Pro-abortion lexicon: don’t say “heartbeat” or “living”
[This article is a transcript of “Pro-abortion lexicon: don’t say ‘living’” courtesy of volunteer Ben Tomlin. If you’re interested in volunteering to transcribe more of our content, please complete our volunteer survey.]
Okay, are you ready for this mouthful: “A Lexicon for First-Trimester Ultrasounds: Society of Radiologists in Ultrasound Consensus Conference Recommendations.”

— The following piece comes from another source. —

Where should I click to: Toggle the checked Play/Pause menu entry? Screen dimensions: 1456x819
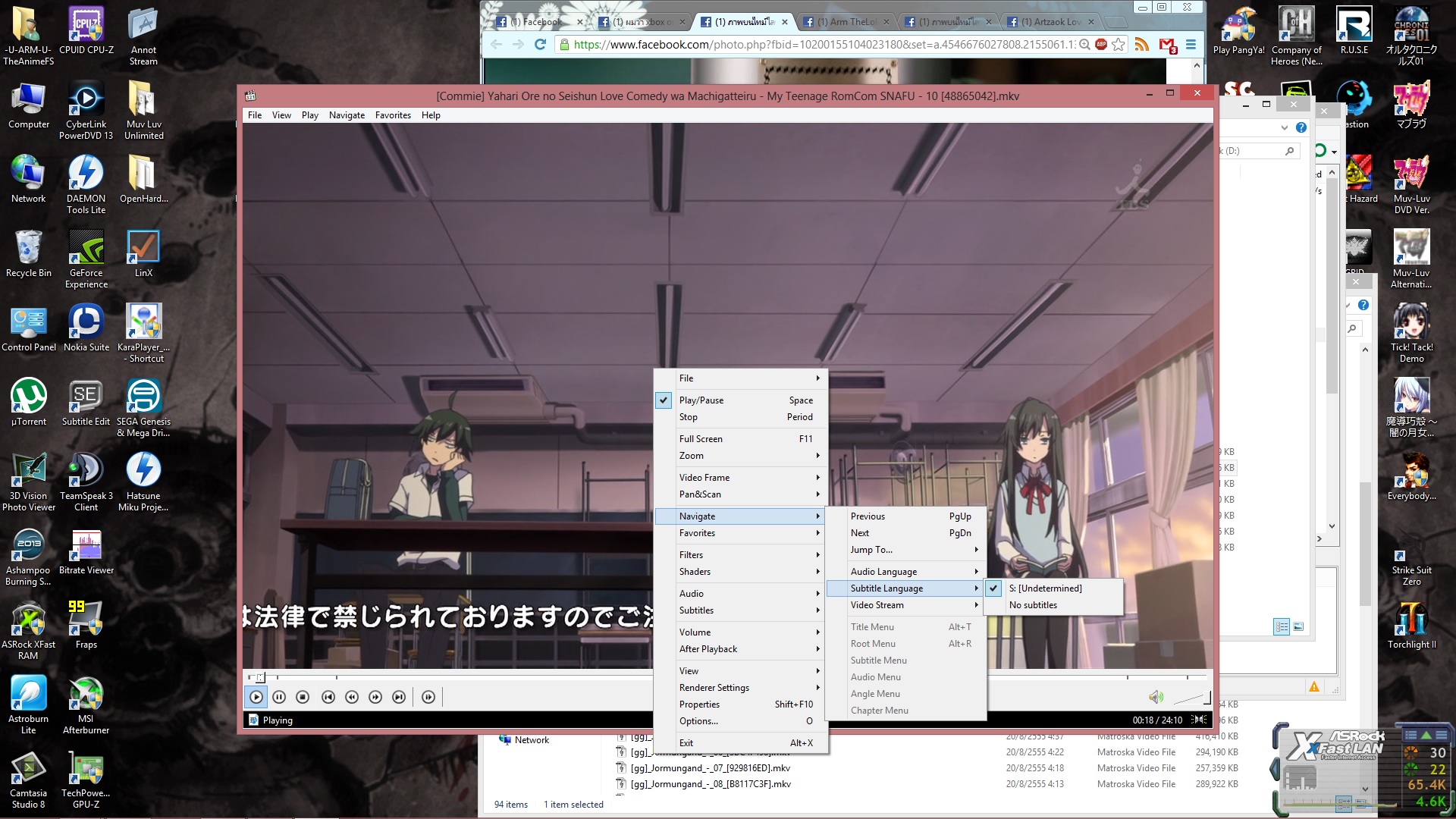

They’re trying to tell medical providers who do ultrasounds how they should talk about first-trimester pregnancies. Turns out if you look a little more closely at the author credentials, several of them have either authored or at least signed onto pro-abortion advocacy statements, including letters to the editor objecting to the Supreme Court overturning Roe v. Wade and including that more medical professionals should speak out in defense of adolescent abortion access. Others of the authors are just straight abortion providers, and do you think any of this is listed in the conflicts of interest? No.
Anyway, shock to no one, they don’t like the term “heartbeats” or “heart activity” or “heart motion” or just anything with the word “heart.” I do appreciate that they acknowledge that, historically, all of these terms have been used in medicine. This is in contrast to abortion advocates acting like pro-lifers made up the idea that embryos have hearts.

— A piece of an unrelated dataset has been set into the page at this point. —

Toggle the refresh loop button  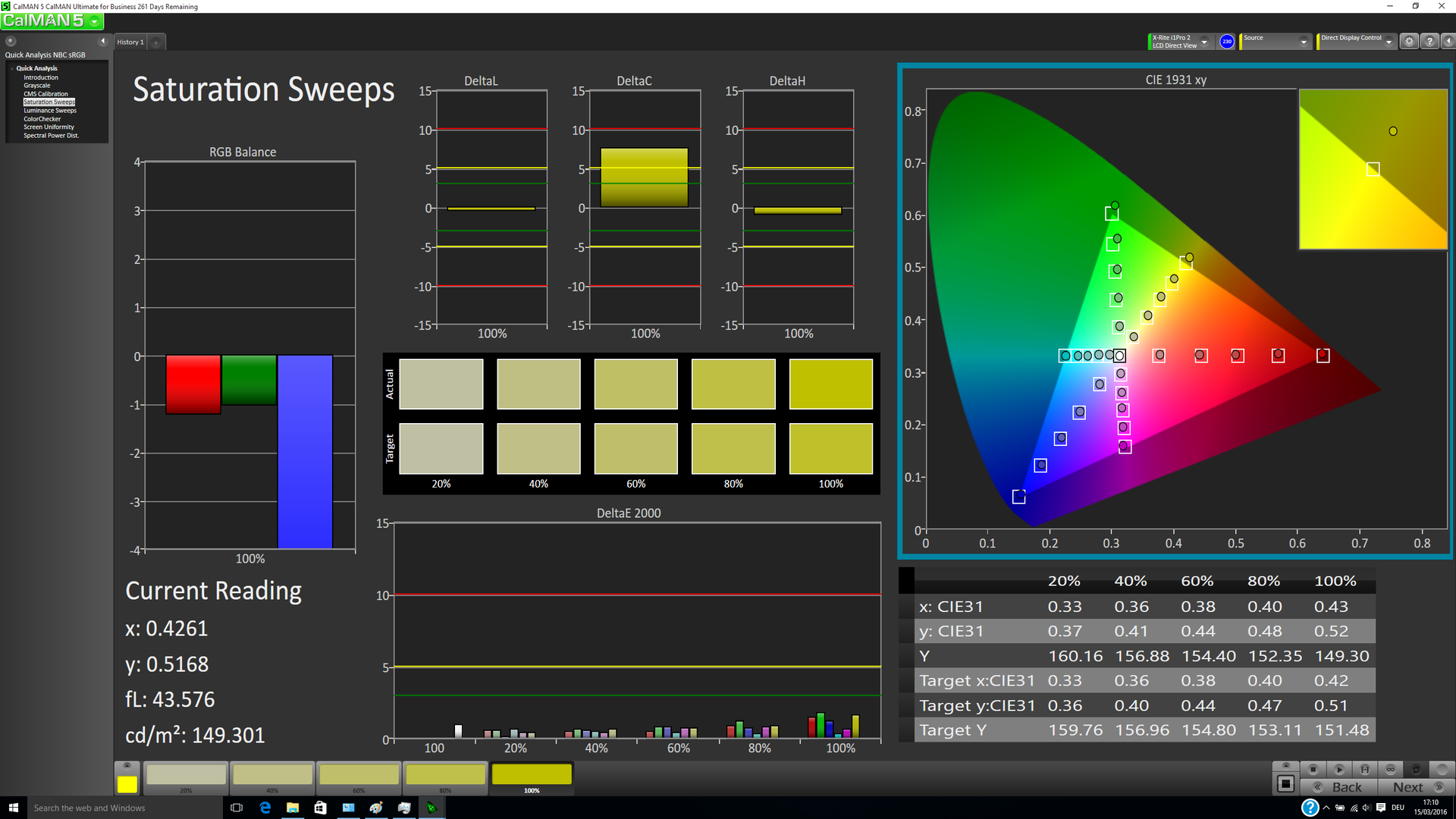(x=1415, y=769)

[Read sources establishing that embryos have hearts].
In fact, medical professionals have been telling expecting parents about their embryo’s heartbeat for many many years. But since a few years ago, when anti-abortion activists started trying to pass heartbeat legislation, all of a sudden the term heartbeat is super unscientific and inaccurate. They try to claim its inaccurate because the term “heart” implies a fully-formed organ, even though nobody said that it did.
They also say that cardiac development is gradual and incomplete during the gestational ages discussed, but the thing is: it’s also gradual all the way through the rest of the pregnancy and for a while after birth. Nobody is saying that, for example, a third-trimester fetus doesn’t have a heart.
Then they unironically end the paragraph talking about how the rate of cardiac activity should be reported as beats-per-minute. So it’s not a heartbeat. It’s just the beat of some kind of organ that has “cardiac activity,” and cardiac means heart.
Anyway, I fully expected this heartbeat nonsense, but what I didn’t expect was the next part.
They acknowledge that medical professionals have been using the terms “living” and “live” and “viable” when talking about first-trimester pregnancies. These terms are a problem, apparently, not because they’re actually incorrect, but because “these terms may be appropriated by people outside of the field of medicine to support political rhetoric and prescriptive legislation.”
In other words, “don’t acknowledge that embryos are living, because that might threaten abortion rights.”